Solamente se puede abolir o transferir la culpa si se niega la culpa como cuestión. Aceptar la cuestión de la culpa, y transferir ésta, es una incongruencia.

La abolición del pensamiento es la abolición de la culpa. La serie infinita de elementos, referidos unos a otros, que hacen abolición del pensamiento, hacen también abolición de la culpa.

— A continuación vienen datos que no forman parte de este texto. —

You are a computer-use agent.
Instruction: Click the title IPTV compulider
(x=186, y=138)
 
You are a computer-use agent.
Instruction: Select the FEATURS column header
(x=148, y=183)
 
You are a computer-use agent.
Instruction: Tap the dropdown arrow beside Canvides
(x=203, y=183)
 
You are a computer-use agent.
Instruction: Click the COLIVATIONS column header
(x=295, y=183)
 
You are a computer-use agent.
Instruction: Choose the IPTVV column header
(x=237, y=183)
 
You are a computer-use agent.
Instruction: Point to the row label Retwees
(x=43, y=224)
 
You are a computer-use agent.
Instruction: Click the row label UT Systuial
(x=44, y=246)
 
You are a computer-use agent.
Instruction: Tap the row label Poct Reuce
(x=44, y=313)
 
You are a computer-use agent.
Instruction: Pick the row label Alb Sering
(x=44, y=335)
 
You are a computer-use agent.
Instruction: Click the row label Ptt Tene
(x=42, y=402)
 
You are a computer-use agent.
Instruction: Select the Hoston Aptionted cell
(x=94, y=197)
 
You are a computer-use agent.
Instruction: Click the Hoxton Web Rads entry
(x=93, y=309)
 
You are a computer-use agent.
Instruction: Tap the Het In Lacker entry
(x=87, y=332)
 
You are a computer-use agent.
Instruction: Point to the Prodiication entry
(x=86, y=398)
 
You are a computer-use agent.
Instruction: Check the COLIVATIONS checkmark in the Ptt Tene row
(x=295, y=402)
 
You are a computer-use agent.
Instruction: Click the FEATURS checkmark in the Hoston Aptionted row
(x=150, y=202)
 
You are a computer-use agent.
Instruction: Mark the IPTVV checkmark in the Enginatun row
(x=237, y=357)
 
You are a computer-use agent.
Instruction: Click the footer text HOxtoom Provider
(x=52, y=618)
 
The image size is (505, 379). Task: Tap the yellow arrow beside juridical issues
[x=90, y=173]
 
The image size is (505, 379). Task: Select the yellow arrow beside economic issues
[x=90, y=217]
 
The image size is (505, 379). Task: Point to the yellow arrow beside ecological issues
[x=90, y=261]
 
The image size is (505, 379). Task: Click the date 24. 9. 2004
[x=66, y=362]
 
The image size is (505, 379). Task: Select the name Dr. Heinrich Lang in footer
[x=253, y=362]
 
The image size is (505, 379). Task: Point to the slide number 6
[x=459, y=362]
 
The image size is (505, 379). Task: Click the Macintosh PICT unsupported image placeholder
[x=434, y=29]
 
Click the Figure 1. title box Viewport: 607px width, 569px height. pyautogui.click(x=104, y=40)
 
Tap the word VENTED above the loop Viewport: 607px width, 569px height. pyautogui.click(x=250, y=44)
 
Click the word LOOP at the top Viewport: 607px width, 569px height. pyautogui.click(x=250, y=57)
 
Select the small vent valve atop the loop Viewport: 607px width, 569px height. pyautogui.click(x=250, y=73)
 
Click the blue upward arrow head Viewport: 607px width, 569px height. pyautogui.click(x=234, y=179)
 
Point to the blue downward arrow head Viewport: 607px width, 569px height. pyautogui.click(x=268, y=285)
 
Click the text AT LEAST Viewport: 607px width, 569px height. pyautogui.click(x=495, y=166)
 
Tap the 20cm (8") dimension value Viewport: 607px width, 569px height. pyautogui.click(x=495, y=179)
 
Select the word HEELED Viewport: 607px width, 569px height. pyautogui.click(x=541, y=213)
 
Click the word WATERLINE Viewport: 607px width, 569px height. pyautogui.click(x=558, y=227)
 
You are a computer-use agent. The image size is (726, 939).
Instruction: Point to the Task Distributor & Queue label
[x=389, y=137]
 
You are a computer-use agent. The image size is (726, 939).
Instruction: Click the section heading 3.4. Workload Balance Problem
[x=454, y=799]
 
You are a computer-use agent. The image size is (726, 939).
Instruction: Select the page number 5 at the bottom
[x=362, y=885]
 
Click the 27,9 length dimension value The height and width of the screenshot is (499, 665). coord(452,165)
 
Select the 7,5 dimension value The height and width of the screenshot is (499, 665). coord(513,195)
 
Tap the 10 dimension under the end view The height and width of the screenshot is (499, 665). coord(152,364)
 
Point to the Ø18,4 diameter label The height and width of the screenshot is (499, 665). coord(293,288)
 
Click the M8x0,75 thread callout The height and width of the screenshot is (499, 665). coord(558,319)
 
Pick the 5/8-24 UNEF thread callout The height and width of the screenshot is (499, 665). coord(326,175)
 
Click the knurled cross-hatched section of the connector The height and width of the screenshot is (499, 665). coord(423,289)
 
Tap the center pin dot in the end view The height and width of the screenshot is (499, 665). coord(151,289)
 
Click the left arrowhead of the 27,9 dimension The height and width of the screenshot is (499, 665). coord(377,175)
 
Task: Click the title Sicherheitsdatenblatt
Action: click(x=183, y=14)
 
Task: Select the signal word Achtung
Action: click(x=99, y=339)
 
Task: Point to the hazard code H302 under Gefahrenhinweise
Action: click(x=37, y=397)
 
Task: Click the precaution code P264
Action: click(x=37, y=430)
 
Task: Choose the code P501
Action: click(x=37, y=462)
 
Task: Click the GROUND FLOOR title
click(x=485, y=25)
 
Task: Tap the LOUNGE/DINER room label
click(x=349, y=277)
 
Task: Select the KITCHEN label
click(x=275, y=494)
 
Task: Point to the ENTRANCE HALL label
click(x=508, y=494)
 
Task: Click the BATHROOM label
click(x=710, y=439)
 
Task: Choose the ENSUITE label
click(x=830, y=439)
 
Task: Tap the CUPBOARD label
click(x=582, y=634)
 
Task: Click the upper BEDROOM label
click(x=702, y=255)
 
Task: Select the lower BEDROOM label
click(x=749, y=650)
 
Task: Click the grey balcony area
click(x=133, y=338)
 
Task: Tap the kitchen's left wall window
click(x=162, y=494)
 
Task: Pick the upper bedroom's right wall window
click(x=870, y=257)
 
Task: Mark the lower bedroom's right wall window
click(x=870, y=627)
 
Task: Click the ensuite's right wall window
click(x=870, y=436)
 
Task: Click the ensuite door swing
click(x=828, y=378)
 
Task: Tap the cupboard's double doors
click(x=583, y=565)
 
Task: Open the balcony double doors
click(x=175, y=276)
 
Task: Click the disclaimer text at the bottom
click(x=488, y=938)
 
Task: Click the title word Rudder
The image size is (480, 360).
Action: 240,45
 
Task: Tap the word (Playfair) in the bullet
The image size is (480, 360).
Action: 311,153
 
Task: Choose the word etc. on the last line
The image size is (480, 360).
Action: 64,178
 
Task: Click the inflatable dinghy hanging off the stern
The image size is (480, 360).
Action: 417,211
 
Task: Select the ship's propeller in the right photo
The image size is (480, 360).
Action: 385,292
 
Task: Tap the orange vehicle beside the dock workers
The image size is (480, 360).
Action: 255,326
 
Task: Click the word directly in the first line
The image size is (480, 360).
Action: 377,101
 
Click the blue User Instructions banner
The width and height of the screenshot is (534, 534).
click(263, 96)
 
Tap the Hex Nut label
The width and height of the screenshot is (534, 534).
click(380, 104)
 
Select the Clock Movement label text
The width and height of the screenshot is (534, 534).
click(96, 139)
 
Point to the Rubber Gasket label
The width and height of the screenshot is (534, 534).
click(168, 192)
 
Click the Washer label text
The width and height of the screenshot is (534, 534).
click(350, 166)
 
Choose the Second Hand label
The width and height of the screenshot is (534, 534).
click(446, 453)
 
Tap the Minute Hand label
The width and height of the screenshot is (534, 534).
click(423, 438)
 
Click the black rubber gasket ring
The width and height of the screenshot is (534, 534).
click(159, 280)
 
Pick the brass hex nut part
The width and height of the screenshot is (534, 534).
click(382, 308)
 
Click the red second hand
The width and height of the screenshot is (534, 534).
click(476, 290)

La transferencia de la culpa es, pues, no teorética, y, también, no ética. Es la abolición de lo teorético y de lo ético.

 

Preposterior 367:

La culpa no es consecuencia, no es la conclusión de un silogismo ontológico. Es, más bien, una premisa, dada como Naturaleza. Y una premisa tal que hace posibles todos los silogismos de la Ética.

 

Preposterior 374:

Culpa es la comparecencia, en toda interioridad, de un sentido tal en los hechos que éstos y aquélla quedan juzgados y condenados por el deber-ser, precisamente porque éste no se da, ni puede darse, por propia definición, como finito y coactual al individuo. El sentido que la culpa da a los hechos, se llama sentido ético, y es originario y suficiente en sí. El sentido ético no es un juicio: no se enuncia; se expresa y es el Mundo.